141 F. Supp. 257, 1956 U.S. Dist. LEXIS 3266, 1956 Trade Cas. (CCH) 68,307
CourtDistrict Court, S.D. New York
DecidedMarch 19, 1956
StatusPublished
Cited by13 cases

This text of 141 F. Supp. 257 (Michael Rose Productions v. Loew's Incorporated) is published on Counsel Stack Legal Research, covering District Court, S.D. New York primary law. Counsel Stack provides free access to over 12 million legal documents including statutes, case law, regulations, and constitutions.

Bluebook
Michael Rose Productions v. Loew's Incorporated, 141 F. Supp. 257, 1956 U.S. Dist. LEXIS 3266, 1956 Trade Cas. (CCH) 68,307 (S.D.N.Y. 1956).

Opinion

HERLANDS, District Judge.

This motion by defendants, so far as it seeks summary judgment, raises two questions:

(1) Does the evidence submitted by plaintiff to explain and avoid its general release, which is pleaded as a defense by defendants to the present action, raise any genuine issue of fact?

(2) If there is no question as to the binding effect of the release, which had been executed in favor of two of the present defendants, does it inure to the benefit of the six other defendants in this antitrust conspiracy case, under the doctrine that the unconditional release of one joint tortfeasor operates to release the other joint tortfeasors?

This private, civil, antitrust treble-damage litigation began on August 12, 1954, when plaintiff filed its original complaint charging the following eight defendants with having engaged in a conspiracy “since January 1953” in violation of the antitrust laws, Clayton and Sherman Acts, 15 U.S.C.A. § 1 et seq.: Loew’s Incorporated, Paramount Film Distributing Corporation, T. C. F. Film Corporation, R. K. O. Radio Pictures, Inc., Warner Bros. Pictures Distributing Corporation, Universal Film Exchanges Inc., Columbia Pictures Corporation and United Artists Corporation.

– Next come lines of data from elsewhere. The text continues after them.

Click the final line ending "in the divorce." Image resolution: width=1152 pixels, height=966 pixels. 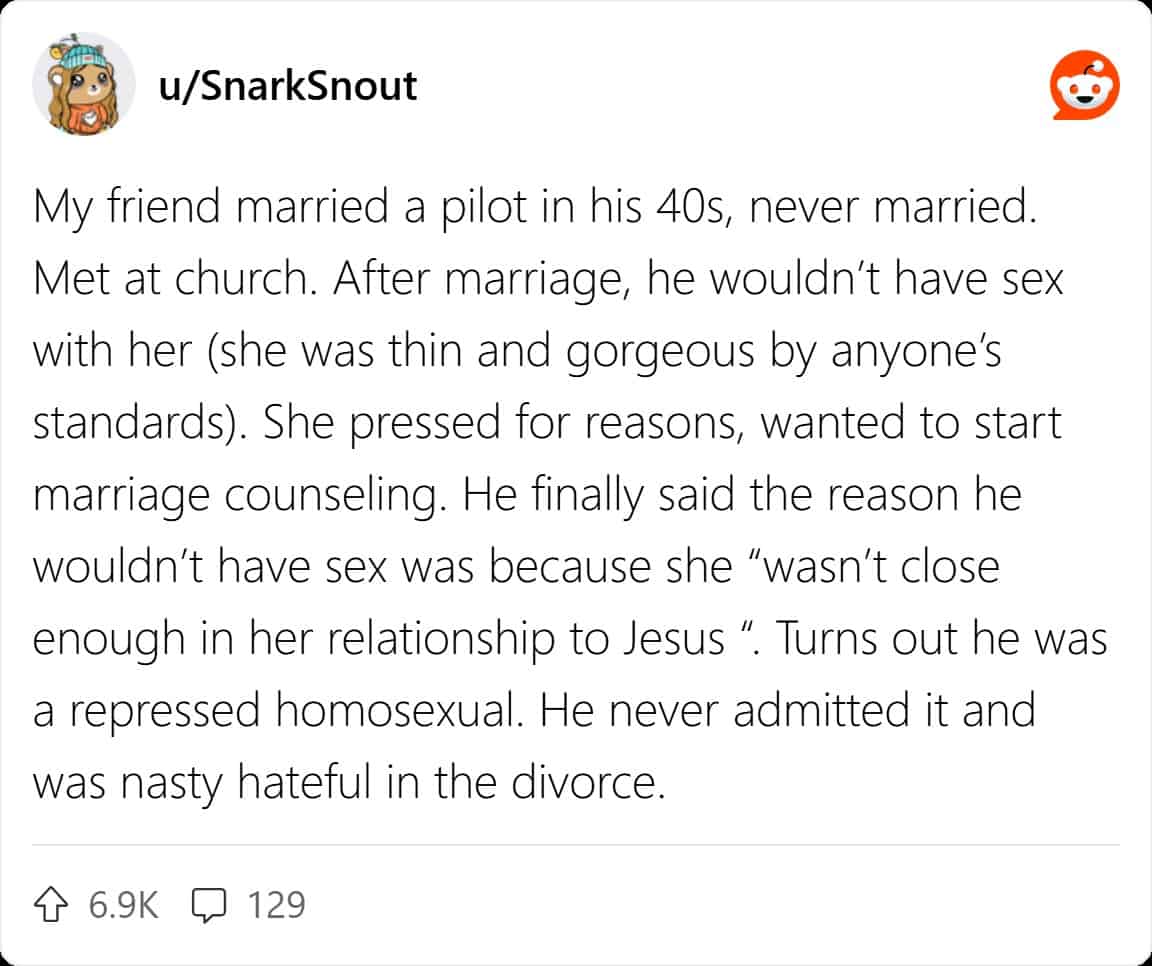click(x=348, y=783)
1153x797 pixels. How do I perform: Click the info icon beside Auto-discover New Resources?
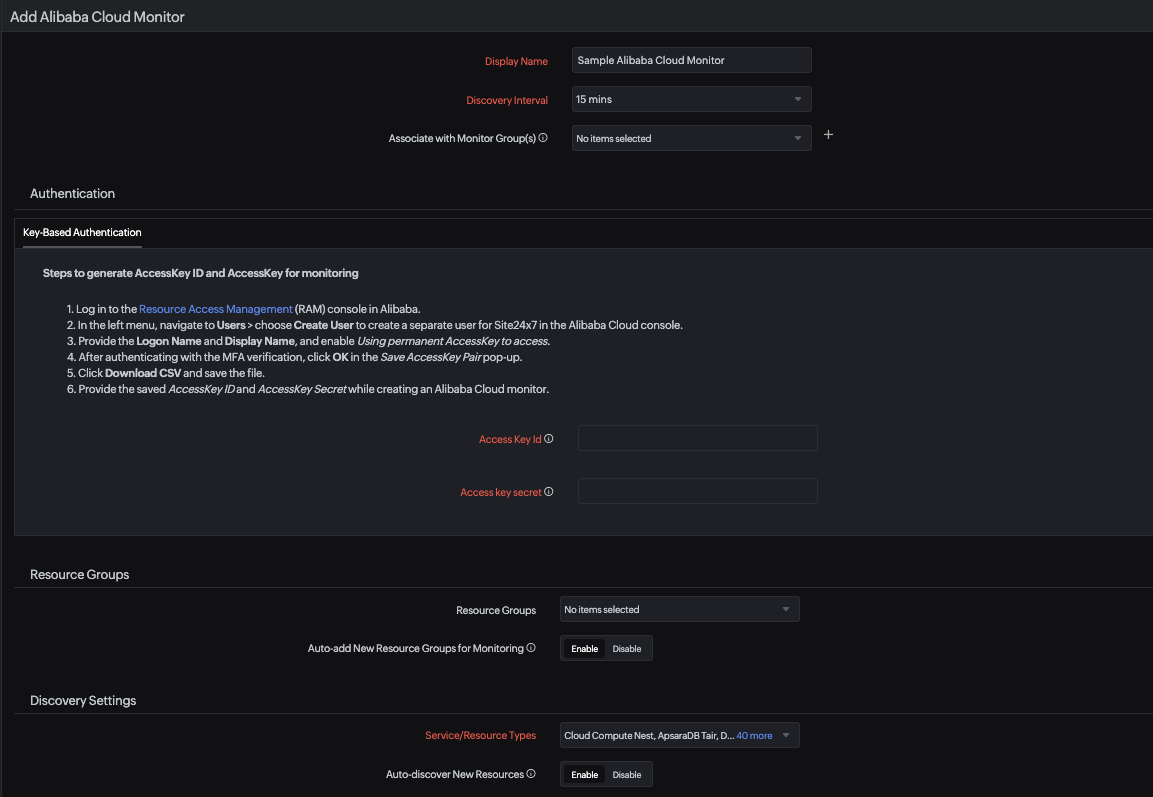coord(531,774)
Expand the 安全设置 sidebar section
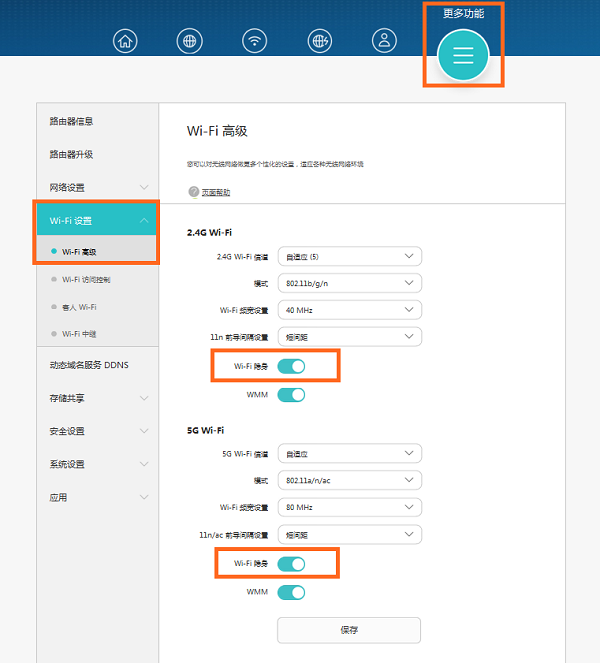600x663 pixels. (97, 431)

After various interlocutory proceedings, the action was discontinued with prejudice as to the defendant T. C. F. Film Corporation. An amended complaint, filed on December 1, 1954, added Twentieth Century Fox Film Corporation as a defendant, eliminated paragraph “9” of the original complaint, and amended paragraph “6” to read as follows :

“6. For many years past all the defendants, together with various motion picture exhibitors, have engaged in a nationwide conspiracy to fix runs and clearances, to exclude many independent exhibitors from the first run market in order to suppress competition with favored exhibitors, and to monopolize the business of exhibiting motion pictures on first run. Since January, 1953, this conspiracy has had the effect of depriving plaintiff of a supply of first run motion pictures of a quality suitable for exhibition at the Holiday Theatre.”

Plaintiff seeks alleged damages arising out of its operation of the Holiday Theatre for the period January 1953 to the date of the commencement of this action, August 12, 1954.

All of the material allegations of the amended complaint have been denied by defendants in their answers.

The Holiday Theatre (formerly known as the Gotham Theatre) is located at Broadway and 47th Street, New York City. The plaintiff, a New York corporation, took over the management of this theatre “as of January 16, 1953,” according to a letter sent by it on its letterhead under date of February 5, 1953 to United Artists Corporation (Exhibit “A,” annexed to reply affidavit of Cyrus R. Vance). This February 5, 1953 letter states, in part:

“The new owners are, Michael Rose and Irving Perlin, who are op *259 erating the Holiday under the trade name Michael Rose Productions, Inc.
*****
“We would like to have the opportunity of screening your future picture releases, and also would like to be advised, by mail, of any future screenings.”
“The letter is signed as follows:
“Michael Rose Productions, Inc.
“Michael Rose
“President
“Irving Perlin
“Secretary & Treasurer”

The Vance affidavit states, on information and belief, “that an identical letter was sent on or about that date [February 5, 1953] to all the other defendants in this action.”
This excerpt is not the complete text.